Exercise instructions:
Reproduce word for word the lines of the records from the very first one through the line containing "Action: point(1335,504)", with both ends included.
======== Material supplied
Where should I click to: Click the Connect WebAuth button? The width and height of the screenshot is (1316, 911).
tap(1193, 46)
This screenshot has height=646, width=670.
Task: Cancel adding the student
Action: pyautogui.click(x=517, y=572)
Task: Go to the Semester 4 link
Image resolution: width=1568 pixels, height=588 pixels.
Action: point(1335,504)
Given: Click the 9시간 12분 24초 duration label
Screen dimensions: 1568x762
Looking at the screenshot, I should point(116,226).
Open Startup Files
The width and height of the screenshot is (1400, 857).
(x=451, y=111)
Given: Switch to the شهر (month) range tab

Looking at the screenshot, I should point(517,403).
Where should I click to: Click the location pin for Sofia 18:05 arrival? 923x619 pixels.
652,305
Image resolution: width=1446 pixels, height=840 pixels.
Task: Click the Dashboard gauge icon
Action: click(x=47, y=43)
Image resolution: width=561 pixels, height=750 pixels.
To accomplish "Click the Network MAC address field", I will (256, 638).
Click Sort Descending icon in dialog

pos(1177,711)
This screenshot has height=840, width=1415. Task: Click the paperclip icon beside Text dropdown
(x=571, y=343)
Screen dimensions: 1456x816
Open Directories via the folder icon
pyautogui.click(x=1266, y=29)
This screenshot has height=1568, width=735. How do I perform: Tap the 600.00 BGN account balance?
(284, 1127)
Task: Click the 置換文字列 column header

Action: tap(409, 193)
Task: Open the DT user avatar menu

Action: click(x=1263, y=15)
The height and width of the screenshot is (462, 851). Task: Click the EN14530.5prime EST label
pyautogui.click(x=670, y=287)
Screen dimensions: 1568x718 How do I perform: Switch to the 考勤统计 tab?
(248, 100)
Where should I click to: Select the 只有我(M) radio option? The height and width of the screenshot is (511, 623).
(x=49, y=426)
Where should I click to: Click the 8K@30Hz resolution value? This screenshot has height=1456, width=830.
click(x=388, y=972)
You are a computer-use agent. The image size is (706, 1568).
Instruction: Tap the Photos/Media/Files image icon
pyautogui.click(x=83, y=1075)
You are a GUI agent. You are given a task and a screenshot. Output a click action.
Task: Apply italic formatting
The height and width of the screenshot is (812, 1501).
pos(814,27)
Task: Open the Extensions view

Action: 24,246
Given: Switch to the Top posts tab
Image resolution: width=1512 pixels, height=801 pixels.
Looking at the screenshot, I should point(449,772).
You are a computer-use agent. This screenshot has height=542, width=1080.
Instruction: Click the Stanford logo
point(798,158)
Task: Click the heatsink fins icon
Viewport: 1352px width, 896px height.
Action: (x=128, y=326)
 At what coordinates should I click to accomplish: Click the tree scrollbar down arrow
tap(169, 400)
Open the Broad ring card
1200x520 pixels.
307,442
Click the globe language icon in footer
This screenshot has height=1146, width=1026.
================
Solution to this exercise:
Where should I click to: Click the Connect WebAuth button? The width and height of the screenshot is (1316, 911).
tap(1193, 46)
This screenshot has height=646, width=670.
Task: Cancel adding the student
Action: pyautogui.click(x=517, y=572)
Task: Go to the Semester 4 link
Image resolution: width=1568 pixels, height=588 pixels.
Action: point(1335,504)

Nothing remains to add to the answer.